Text to read:
::::::

How can I implement it when writing my own program?
There is not a similar mechanism in Linux. I, in fact, find that feature of windows to be an incredible misfeature and a big problem.
It is not typical for a program to hold a file open that it is working on anyway unless the program is a database and updating the file as it works. Programs usually just open the file, write contents and close it when you save your document.
vim's .swp file is updated as vim works, and vim holds it open the whole time, so even if you delete it, the file doesn't really go away. vim will just lose its recovery ability if you delete the .swp file while it's running.
In Linux, if you delete a file while a process has it open, the system keeps it in existence until all references to it are gone. The name in the filesystem that refers to the file will be gone. But the file itself is still there on disk.
If the system crashes while the file is still open it will be cleaned up and removed from the disk when the system comes back up.

::::::

Extracted entries:
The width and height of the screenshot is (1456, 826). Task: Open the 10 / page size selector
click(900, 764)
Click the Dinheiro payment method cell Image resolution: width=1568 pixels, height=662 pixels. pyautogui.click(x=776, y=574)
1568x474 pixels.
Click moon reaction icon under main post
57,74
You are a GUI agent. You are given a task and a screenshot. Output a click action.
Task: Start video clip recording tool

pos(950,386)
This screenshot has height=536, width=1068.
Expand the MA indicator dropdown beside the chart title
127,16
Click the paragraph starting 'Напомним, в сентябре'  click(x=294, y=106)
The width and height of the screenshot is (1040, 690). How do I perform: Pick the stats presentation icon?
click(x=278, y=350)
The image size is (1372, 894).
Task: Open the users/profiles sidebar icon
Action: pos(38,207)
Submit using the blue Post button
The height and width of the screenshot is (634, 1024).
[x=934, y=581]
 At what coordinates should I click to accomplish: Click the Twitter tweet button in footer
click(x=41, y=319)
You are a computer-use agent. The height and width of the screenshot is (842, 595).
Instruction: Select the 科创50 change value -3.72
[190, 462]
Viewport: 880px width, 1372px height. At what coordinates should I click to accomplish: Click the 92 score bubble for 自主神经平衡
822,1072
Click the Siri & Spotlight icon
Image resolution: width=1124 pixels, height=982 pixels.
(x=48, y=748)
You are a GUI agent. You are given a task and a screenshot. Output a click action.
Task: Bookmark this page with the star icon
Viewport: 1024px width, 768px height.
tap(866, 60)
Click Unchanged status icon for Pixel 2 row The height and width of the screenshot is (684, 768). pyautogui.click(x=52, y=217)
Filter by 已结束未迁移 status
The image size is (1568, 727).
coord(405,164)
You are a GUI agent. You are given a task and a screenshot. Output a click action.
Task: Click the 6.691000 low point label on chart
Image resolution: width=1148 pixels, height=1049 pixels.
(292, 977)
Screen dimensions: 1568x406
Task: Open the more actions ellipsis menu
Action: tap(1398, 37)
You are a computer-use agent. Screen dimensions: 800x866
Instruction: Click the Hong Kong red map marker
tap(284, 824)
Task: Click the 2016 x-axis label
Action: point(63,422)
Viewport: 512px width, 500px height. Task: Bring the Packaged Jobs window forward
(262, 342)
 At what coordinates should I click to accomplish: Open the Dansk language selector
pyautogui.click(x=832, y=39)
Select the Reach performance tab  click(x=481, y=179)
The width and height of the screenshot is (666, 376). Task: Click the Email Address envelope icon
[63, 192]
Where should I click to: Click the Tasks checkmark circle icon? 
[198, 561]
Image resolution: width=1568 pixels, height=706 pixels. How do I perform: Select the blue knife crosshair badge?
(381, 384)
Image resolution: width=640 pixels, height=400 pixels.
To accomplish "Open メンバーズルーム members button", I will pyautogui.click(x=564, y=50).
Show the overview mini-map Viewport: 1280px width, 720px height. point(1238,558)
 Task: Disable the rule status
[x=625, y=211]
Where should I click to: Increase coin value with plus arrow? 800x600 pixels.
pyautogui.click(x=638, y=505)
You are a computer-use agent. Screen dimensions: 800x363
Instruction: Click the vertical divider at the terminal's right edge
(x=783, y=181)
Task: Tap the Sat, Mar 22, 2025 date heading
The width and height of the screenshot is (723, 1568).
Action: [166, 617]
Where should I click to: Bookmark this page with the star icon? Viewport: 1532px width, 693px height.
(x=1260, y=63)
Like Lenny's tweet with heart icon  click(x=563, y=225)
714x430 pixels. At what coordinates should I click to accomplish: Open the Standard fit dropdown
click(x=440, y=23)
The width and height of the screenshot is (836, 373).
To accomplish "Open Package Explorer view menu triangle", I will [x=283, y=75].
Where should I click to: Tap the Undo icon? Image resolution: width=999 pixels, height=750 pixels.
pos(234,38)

::::::

What you will do:
1. From the passage on open files in Linux, set down everything from "There is not" down to "save your document.".
2. Supply the next part of the passage on open files in Linux, picking up after its final sentence.

Task-by-task outputs:
1.
There is not a similar mechanism in Linux. I, in fact, find that feature of windows to be an incredible misfeature and a big problem.
It is not typical for a program to hold a file open that it is working on anyway unless the program is a database and updating the file as it works. Programs usually just open the file, write contents and close it when you save your document.

2.
The reason this is such a problem in Windows is that mandatory locking frequently prevents operations that should succeed from succeeding. For example, a backup process should be able to read a file that is being written to. It shouldn't have to stop the process that is doing the writing before the backup proceeds. In many other cases, operations that should be able to move forward are blocked for silly reasons.
The semantics of most Unix filesystems (such as Linux's ext2 fs family) is that a file can be unlink(2)'d at any time, even if it is open. However, after such a call, if the file has been opened by some other process, they can continue to read and write to the file through the open file descriptor. The filesystem does not actually free the storage until all open file descriptors have been closed. These are very long-standing semantics.
You may wish to read more about file locking in Unix and Linux (e.g., the Wikipedia article on File Locking.) Basically, mandatory and advisory locks on Linux exist but they're not guaranteed to prevent what you want to prevent.